Data for analysis Block Start
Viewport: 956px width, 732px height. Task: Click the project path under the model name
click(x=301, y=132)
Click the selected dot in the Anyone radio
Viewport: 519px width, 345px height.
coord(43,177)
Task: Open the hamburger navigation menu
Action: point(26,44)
Data for analysis Block End
Work instructions
Your answer must be the complete listing, reproduced exactly.

Reply to the exercise
Viewport: 956px width, 732px height. Task: Click the project path under the model name
click(x=301, y=132)
Click the selected dot in the Anyone radio
Viewport: 519px width, 345px height.
coord(43,177)
Task: Open the hamburger navigation menu
Action: point(26,44)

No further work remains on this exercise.